• GIVEN DATA:
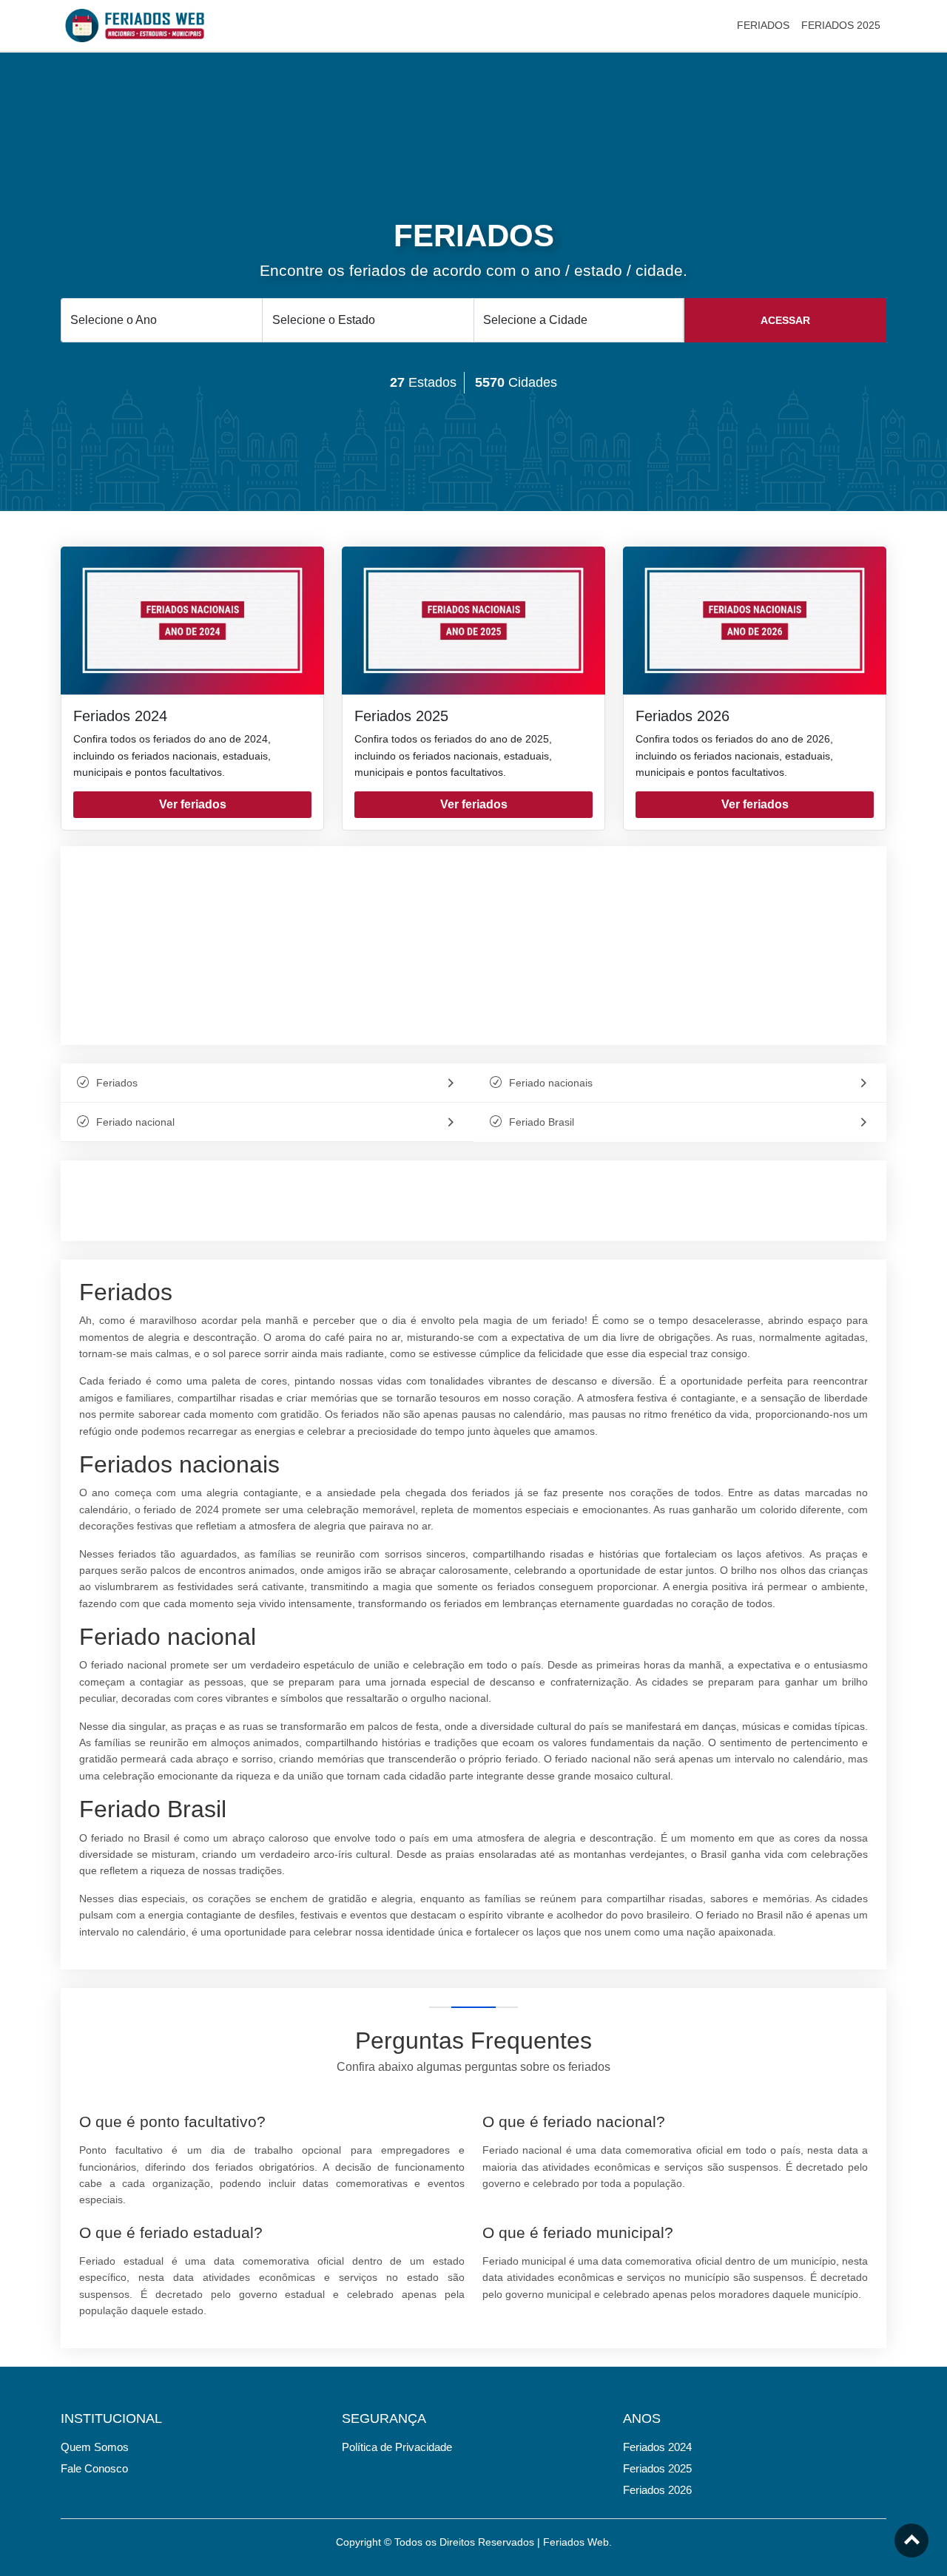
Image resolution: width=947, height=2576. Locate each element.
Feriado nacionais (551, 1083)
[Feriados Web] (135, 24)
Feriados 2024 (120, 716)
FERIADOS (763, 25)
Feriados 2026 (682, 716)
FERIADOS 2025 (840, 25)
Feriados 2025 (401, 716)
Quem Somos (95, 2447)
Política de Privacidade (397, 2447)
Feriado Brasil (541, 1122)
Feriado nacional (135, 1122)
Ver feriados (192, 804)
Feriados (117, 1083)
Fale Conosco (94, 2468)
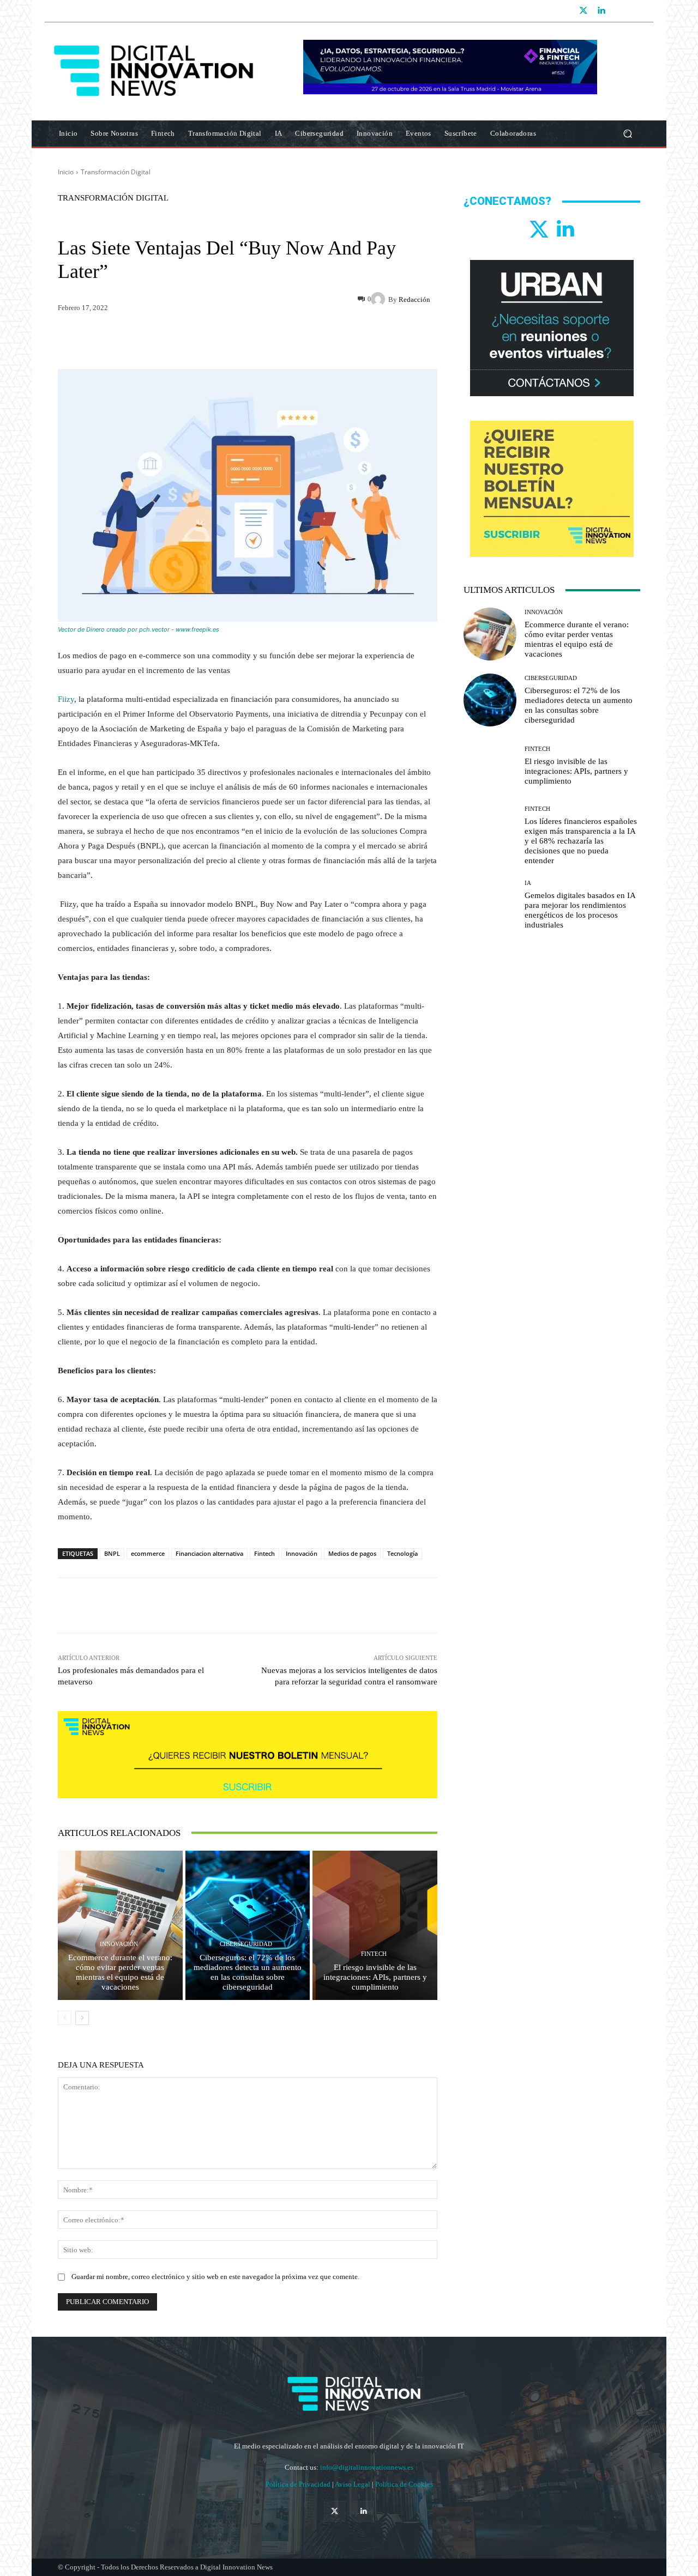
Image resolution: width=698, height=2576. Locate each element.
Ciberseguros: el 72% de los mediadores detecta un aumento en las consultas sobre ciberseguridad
---
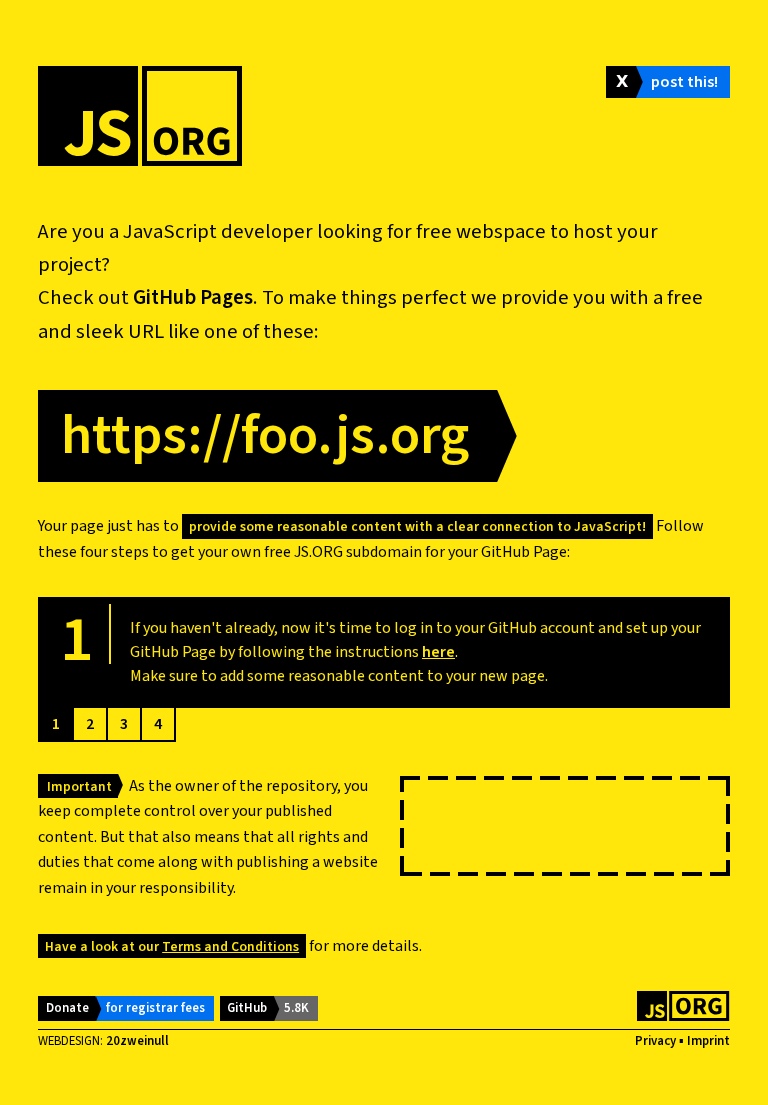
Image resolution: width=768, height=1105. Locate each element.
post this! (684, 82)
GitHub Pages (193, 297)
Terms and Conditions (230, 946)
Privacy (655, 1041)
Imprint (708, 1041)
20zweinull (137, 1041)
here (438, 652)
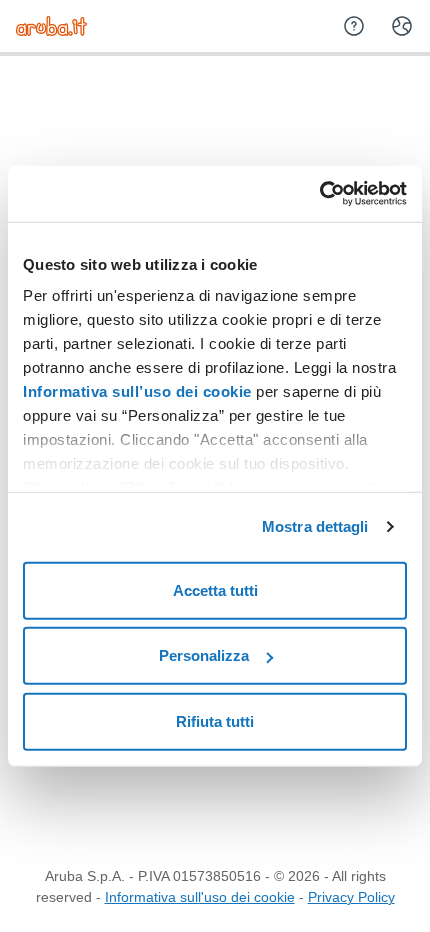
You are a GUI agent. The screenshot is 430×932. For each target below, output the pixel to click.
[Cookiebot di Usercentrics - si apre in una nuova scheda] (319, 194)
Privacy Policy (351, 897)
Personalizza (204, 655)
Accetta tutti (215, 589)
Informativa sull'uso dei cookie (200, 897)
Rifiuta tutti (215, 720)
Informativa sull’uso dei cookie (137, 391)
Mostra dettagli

• EXERCISE PROMPT:
Pick out every line above that contains the word "Informativa" and copy it.

• EXERCISE OUTPUT:
Informativa sull'uso dei cookie (200, 897)
Informativa sull’uso dei cookie (137, 391)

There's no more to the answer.